David Farber wrote:
With an interrupter configuration, the detector (T) expects to
see light all the time. When the beam of light is interrupted
(by some paper installed in the shredder), the detector "goes
dark" which starts the motor (magically).

This is why I was confused. If the detector is working properly, then the
voltages seem to be inverted. If there is no paper present in the slot and
the machine is powered up, shouldn't there be IR light entering the detector
and the voltage across it should go low? That is in direct conflict with the
parallel resistor turning on the motor.

Your "parallel resistor" is a *short*. Don;'t think of it
as anything other than that (I suspect the rest of the circuit
is working with k-ohms!).

Step one: get a handle on what the circuit *really* is -- instead
of just poking at it with a stick. At the very least, you should
be able (with even a crappy VOM) to determine the voltages at
each node, currents, etc.

Step two: based on observations in step one, hypothesize different
potential circuit configurations assuming you know nothing more
than "it is a two-terminal device".

Step three: think about how your observed "pokes" have altered the
circuit's response. Use that information to refine your model
of what the circuit likely is and why it is likely misbehaving.

You seem to be doing the equivalent of replacing a *fuse* with
a *nail* and hoping to find *smoke*, somewhere... :-/

E.g., if the detector is operating in photovoltaic mode, *shorting*
it will give a result *identical* to "I see darkness".

You could also look at how much current is flowing into
the diode (~20mA is probably a nominal amount -- but can
vary depending on how the thing is configured ... longer
distances require more light output).

The detector and emitter are very close together. I measured the current by
measuring the voltage across two paralleled 1,200 ohm resistors. The high
side was the 5 volt supply and the low side was 1.0 volts. That means
there's 4/600 or 7ma.

No. That means that WHEN YOU WERE MEASURING IT there was 7mA flowing
through the resistor-pair. (your wording suggests that you *added*
the 600 ohm series load -- not that they already existed in the
circuit) E.g., the voltage across the diode won't change (much)
even if you dramatically alter the current flowing through it.

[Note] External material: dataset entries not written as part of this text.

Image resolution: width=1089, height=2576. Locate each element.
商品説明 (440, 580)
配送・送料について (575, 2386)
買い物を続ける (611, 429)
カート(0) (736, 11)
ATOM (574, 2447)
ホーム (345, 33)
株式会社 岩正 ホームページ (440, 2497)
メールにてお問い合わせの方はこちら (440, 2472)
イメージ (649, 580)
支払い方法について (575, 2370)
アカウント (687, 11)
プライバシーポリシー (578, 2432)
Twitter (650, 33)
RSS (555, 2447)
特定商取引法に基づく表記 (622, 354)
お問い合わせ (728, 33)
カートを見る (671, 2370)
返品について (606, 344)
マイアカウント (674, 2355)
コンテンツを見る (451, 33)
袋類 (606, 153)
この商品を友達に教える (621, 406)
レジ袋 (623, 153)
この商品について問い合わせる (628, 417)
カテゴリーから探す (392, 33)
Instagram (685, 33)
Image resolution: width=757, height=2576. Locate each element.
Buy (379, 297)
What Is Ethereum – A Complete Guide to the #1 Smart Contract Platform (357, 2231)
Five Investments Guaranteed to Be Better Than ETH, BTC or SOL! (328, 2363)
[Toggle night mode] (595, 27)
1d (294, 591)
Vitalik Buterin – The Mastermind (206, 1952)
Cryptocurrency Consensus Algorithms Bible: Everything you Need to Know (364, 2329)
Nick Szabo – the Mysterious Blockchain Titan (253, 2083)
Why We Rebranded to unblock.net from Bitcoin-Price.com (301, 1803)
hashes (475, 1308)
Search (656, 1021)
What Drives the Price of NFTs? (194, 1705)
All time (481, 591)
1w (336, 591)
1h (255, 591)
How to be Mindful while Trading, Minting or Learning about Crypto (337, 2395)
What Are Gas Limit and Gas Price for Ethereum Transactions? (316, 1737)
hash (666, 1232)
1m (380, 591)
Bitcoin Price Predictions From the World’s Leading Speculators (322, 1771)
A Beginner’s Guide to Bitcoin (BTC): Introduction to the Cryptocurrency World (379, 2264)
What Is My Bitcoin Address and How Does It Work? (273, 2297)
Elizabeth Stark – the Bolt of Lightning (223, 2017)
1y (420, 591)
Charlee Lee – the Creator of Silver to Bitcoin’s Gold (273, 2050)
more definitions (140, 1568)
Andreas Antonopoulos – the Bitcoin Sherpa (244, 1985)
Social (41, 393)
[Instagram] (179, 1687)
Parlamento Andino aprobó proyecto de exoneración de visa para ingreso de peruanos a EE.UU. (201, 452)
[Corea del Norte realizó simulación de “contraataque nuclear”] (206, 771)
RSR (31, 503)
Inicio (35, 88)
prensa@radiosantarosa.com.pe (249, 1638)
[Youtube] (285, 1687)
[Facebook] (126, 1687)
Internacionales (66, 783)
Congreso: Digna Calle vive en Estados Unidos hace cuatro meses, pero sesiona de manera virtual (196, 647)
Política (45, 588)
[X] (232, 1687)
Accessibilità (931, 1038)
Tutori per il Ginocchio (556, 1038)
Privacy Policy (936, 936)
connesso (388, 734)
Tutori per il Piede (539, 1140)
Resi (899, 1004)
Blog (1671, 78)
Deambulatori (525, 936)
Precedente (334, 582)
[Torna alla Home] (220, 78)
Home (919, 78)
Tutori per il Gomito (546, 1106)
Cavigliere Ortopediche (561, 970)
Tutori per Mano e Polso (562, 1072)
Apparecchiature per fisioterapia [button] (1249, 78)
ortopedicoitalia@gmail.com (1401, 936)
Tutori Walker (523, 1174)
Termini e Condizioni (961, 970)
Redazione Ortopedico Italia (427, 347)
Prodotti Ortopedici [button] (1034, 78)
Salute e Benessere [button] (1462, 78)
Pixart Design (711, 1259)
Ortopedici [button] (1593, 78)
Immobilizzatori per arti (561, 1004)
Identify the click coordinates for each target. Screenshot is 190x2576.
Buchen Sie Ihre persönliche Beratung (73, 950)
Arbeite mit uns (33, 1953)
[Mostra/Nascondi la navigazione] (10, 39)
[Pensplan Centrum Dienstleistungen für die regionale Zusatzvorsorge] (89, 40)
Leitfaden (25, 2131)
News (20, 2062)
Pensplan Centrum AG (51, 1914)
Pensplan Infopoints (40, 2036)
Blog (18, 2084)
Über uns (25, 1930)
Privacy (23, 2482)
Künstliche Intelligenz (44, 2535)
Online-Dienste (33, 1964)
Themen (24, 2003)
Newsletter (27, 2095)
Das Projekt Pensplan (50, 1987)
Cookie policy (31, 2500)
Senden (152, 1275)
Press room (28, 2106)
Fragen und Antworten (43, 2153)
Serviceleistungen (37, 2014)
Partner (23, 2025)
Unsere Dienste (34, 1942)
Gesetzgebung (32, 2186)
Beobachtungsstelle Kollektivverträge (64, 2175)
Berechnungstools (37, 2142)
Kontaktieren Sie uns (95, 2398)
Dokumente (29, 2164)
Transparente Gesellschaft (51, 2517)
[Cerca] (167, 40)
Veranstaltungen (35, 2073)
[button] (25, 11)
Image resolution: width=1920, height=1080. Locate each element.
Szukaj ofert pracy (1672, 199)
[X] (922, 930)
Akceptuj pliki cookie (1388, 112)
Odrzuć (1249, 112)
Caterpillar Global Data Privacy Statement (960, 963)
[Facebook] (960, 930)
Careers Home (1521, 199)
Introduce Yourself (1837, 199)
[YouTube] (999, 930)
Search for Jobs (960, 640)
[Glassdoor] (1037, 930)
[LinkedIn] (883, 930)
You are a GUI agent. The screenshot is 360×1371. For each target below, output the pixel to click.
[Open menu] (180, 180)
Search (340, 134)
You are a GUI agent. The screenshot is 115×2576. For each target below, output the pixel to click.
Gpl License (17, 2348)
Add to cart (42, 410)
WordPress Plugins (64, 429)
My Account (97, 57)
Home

I should also mention that there are two sets of these
emitter/detector combinations. One for the paper slot and one for another
slot which is meant for cd/dvd media. When I disconnected one of the
emitters the voltage went up to 1.1 volts The same thing happened when I
disconnected the other emitter. You would think if there were equal currents
flowing in each emitter that there would a factor of 2 increase in voltage

Diode junction. See above.

with one disconnected. With both emitters disconnected, of course the
voltage went up to the full 5 volt supply.
If you have another "appropriate" LED (you need to know
the approximate wavelength), you could try exciting the
phototransistor (detector) with that.

motor comes on. Does this eliminate one of the two diodes as being
the culprit? I'm thinking if the emitting diode ("D") is bad, no
light is received by the receiving diode and the motor is on all the
time which is not the case. The "T" diode obviously needs a low
logic level to trigger the motor which begins with the absence of
light from the emitter. So it appears I have a contradiction here.
No. The "low" level is achieved by the transistor *conducting*
(in the PRESENCE of light) -- which is what your 10 ohm short
is simulating.

Thanks for your reply.